I honestly don't know if this is a problem, but I suspect that it will become one when I add loops to the language or if somebody tries to write recursive macros. There's already an informal notion of "If you're going to do something that takes a long time, do it in a separate thread," but if you get this wrong, the whole system's going to block, and it's probably not going to be the thread you expect that's going to block (because you don't know which thread is going to post the value that triggers you).

What I'm thinking of is having a separate thread (or several) that monitor a run queue of tasks, each comprising a function and an argument (or sequence of arguments) to pass to the function. The task thread(s) simply pull off tasks and execute them. (It's quite possible that Python already has something very much like this.)

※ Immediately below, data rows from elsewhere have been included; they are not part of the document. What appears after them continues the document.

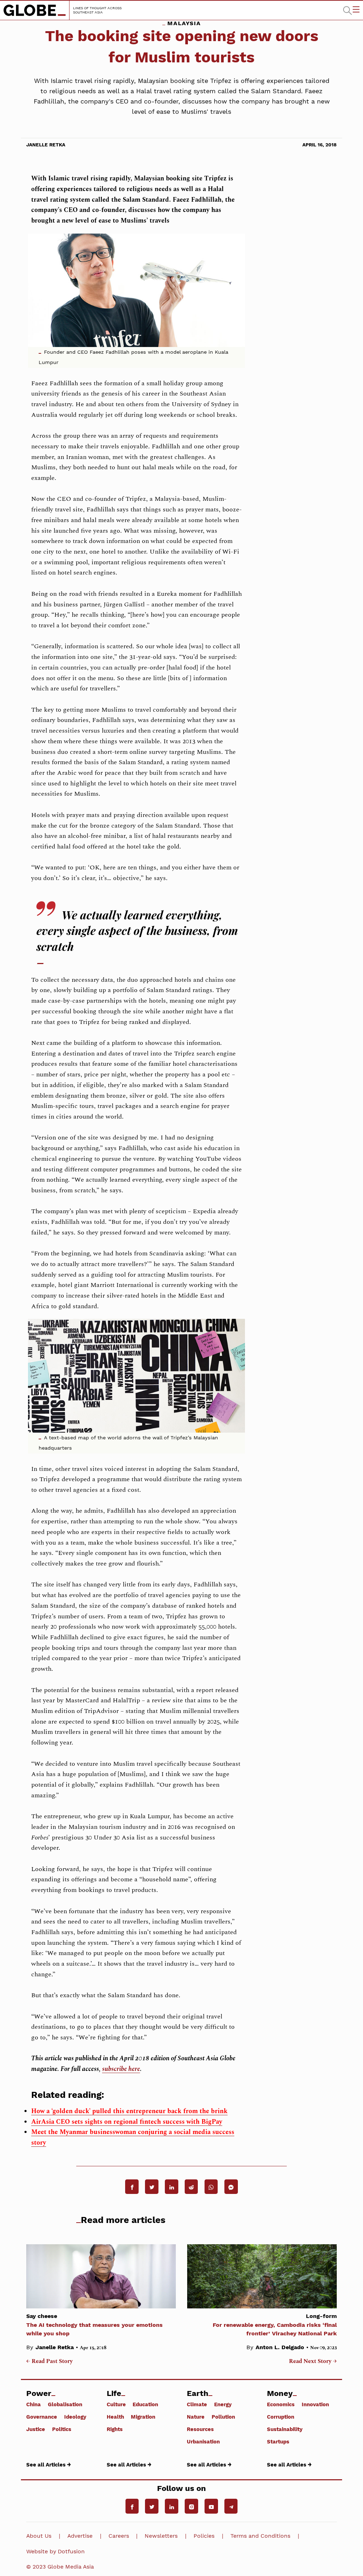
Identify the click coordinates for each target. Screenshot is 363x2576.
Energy (222, 2404)
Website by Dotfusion (55, 2551)
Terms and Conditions (260, 2535)
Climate (197, 2404)
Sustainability (284, 2429)
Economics (281, 2404)
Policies (204, 2535)
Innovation (315, 2404)
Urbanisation (203, 2441)
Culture (116, 2404)
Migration (143, 2417)
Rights (115, 2429)
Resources (200, 2429)
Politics (61, 2429)
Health (115, 2417)
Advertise (80, 2535)
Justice (35, 2429)
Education (145, 2404)
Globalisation (65, 2404)
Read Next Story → (313, 2361)
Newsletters (161, 2535)
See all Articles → (48, 2465)
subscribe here (121, 2069)
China (33, 2404)
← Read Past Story (49, 2361)
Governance (41, 2417)
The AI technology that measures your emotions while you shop (94, 2325)
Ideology (75, 2417)
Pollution (223, 2417)
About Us (38, 2535)
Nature (196, 2417)
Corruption (280, 2417)
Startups (278, 2441)
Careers (118, 2535)
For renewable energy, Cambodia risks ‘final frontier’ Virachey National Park (275, 2325)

The main change would be that Delayed.chain() and .transform() get changed to something like .transformed_immediate() and chain_immediate(). These are used for things that are known to be very lightweight. The implementation of .chain() and .transformed() now go from

    def chain(self, fn: Callable[[T], Delayed[V]]) -> Delayed[V]:
        future = Delayed[V]()
        self.when_value(lambda val: fn(val).post_to(future))
        return future

to something more like

    def chain(self, fn: Callable[[T], Delayed[V]]) -> Delayed[V]:
        task = ChainedTask[T,V](fn)
        self.when_value(task)
        return task.future

with

class Task(Generic[T,V], ABC):
  future: Final[Delayed[V]]

  def __init__(self) -> None:
      self.future = Delayed[V]()
  def __call__(val: T) -> None: 
      # enqueue the task and value
  @abstractmethod  
  def run(val: T) -> None: ...

class ChainedTask(Task[T,V]):
  func: Final[Callable[[T], Delayed[V]]]
  def run(val: T) -> None:
      self.func(val).post_to(self.future)

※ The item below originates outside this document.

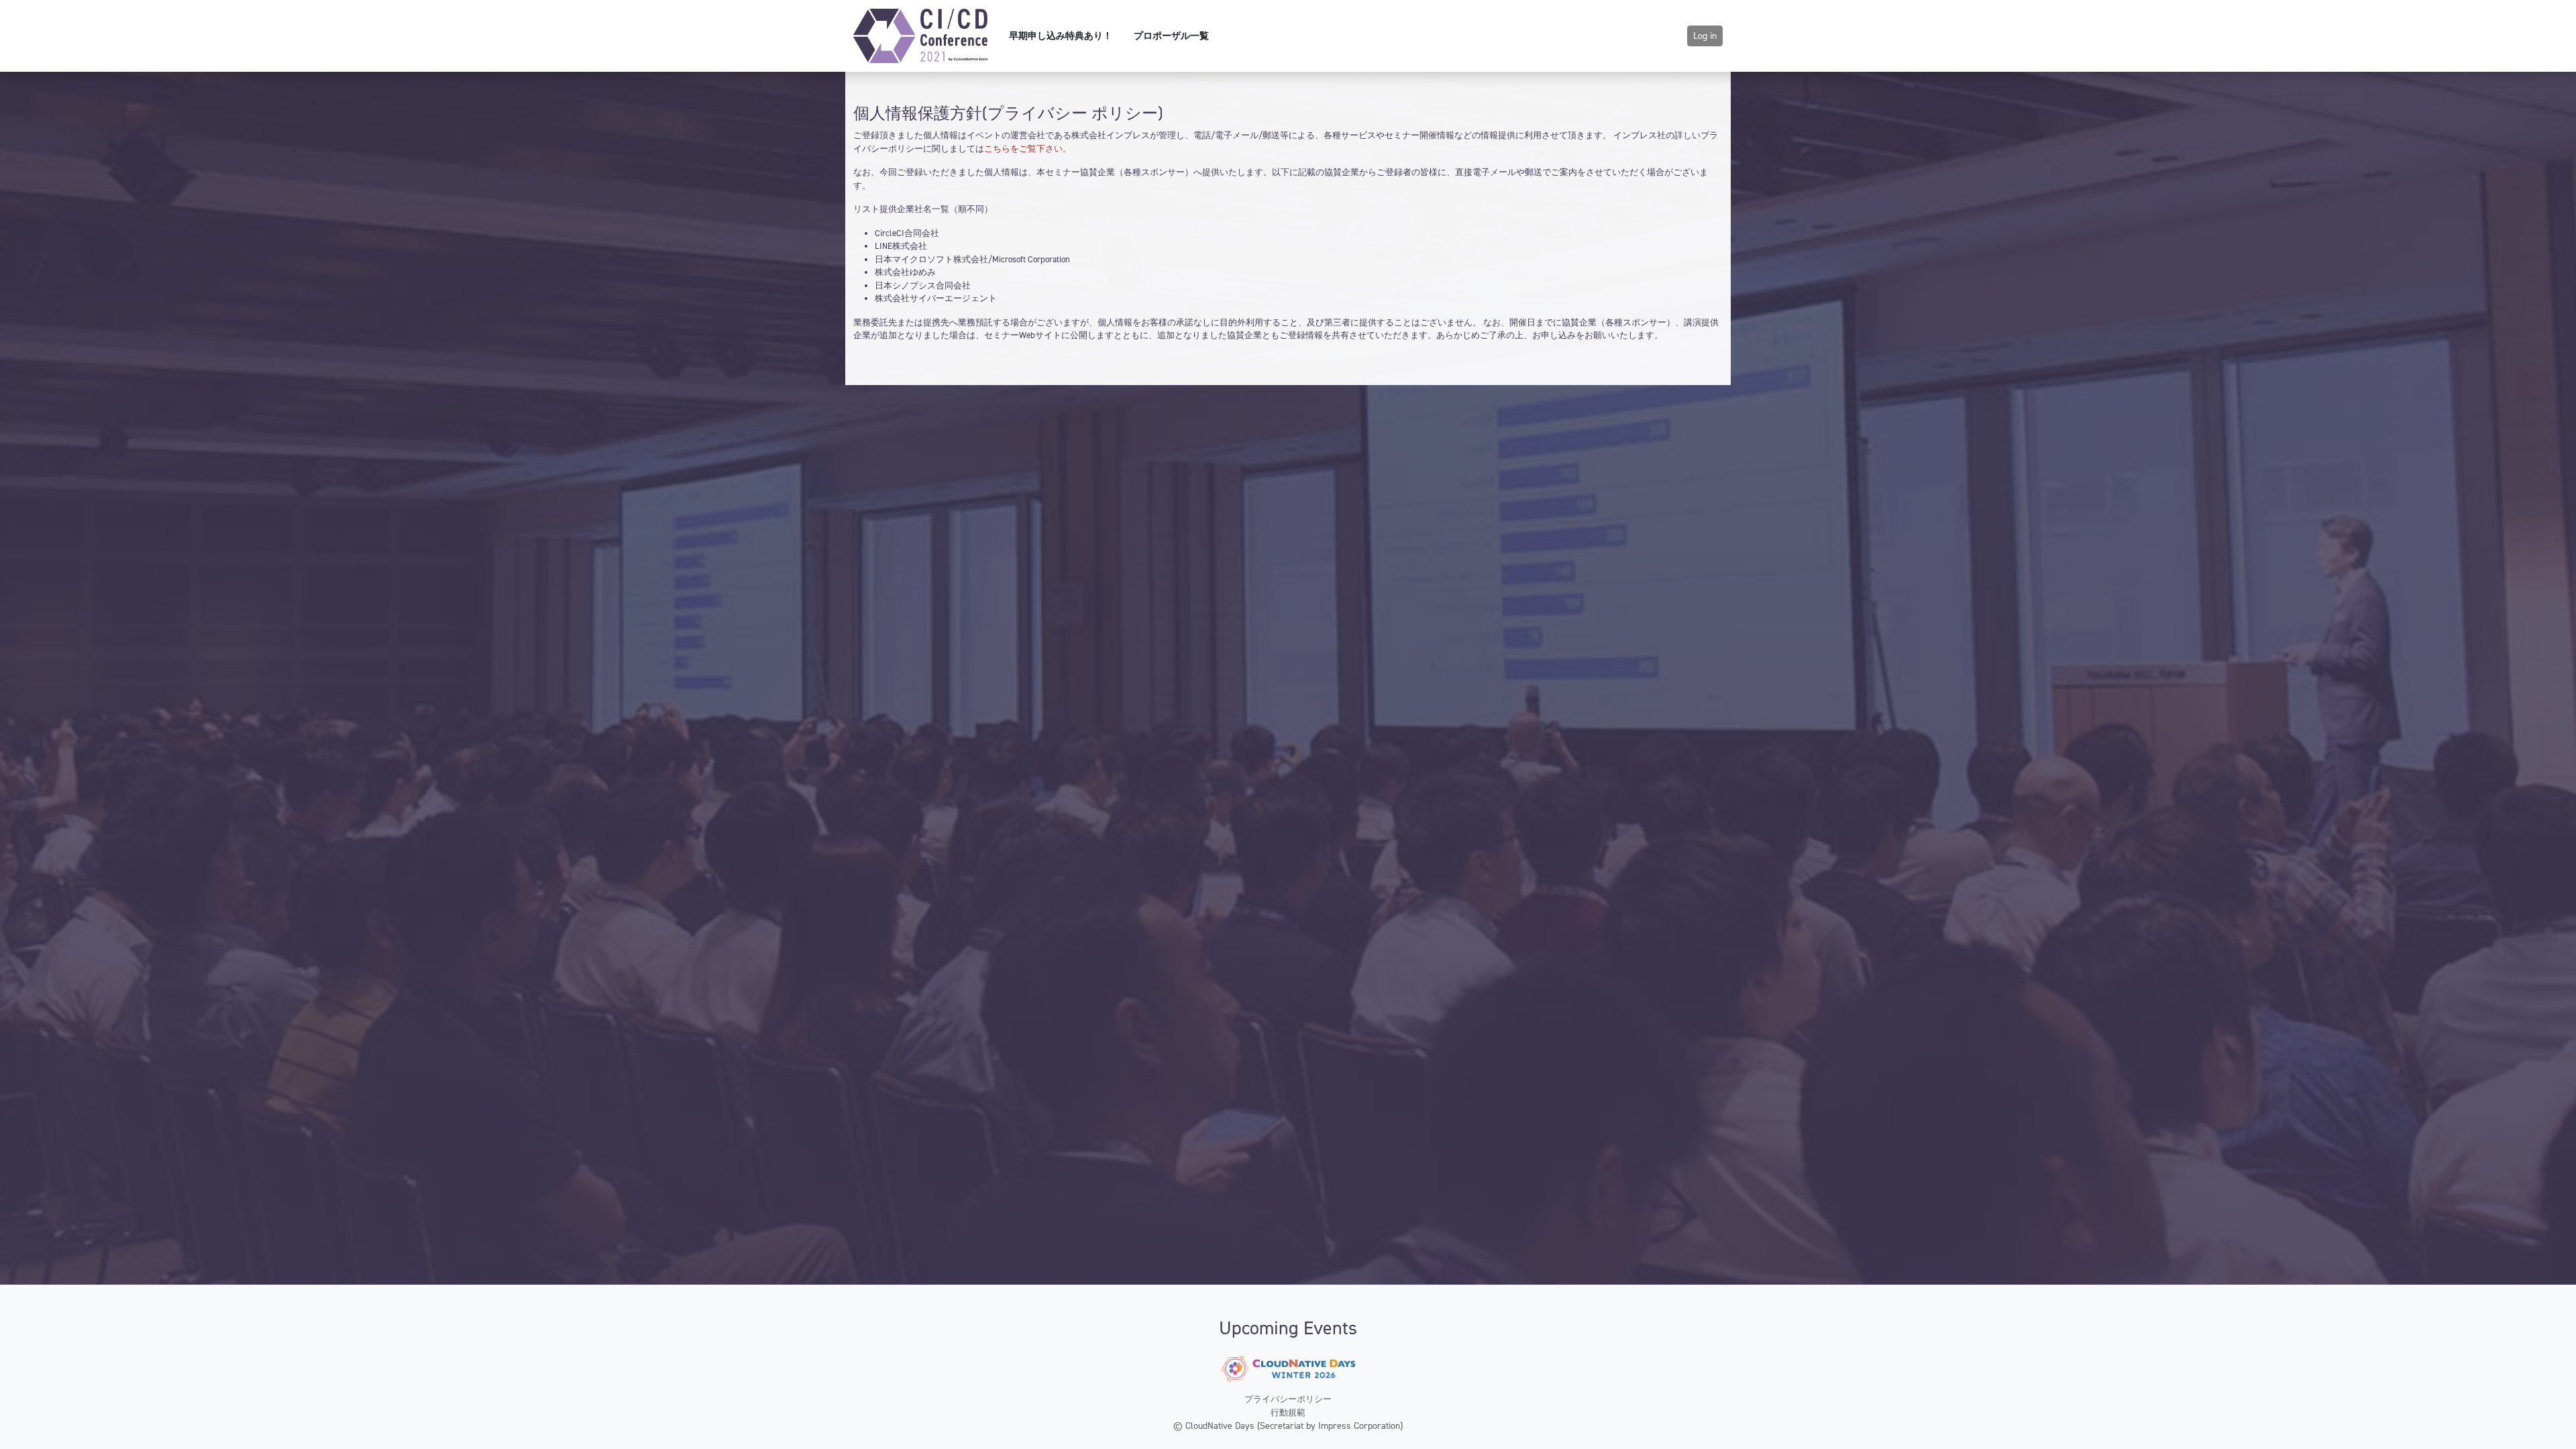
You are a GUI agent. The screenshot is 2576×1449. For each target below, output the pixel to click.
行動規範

class TransformTask(Task[T,V]):
  func: Final[Callable[[T], V]]
  def run(val: T) -> None:
      self.future.post(self.func(val))
Migrated from internal repository. Originally created by @EvanKirshenbaum on Oct 29, 2021 at 1:06 PM PDT.
EvanKirshenbaum commented 9 months ago

I'm not sure whether or not there should be a separate form for .when_value to similarly enqueue rather than call directly. Probably. If so, then it might make more sense for .chain and transformed to be untouched and just use those functions. (And maybe just have an extra arg to say which you want.)

Most of the other methods for Delayed (e.g., then_trigger or post_to) are known to be cheap, and so would work with the "immediate" variant.

I'm not sure about the number of threads to use. We'll need a lock on the queue in any case, since tasks will be enqueued from various threads. One notion I'm toying with is having each executor thread have a serial number of the task it's executing. Then we could have an extra thread that pops up every so often, and if no working thread has made progress (i.e., changed its serial number), a new executor thread is spawned. When an executor other than the first sees that the queue is empty, it sets an "I can be killed" flag, and if the monitor thread sees that, the thread is killed.

Migrated from internal repository. Originally created by @EvanKirshenbaum on Oct 29, 2021 at 1:12 PM PDT.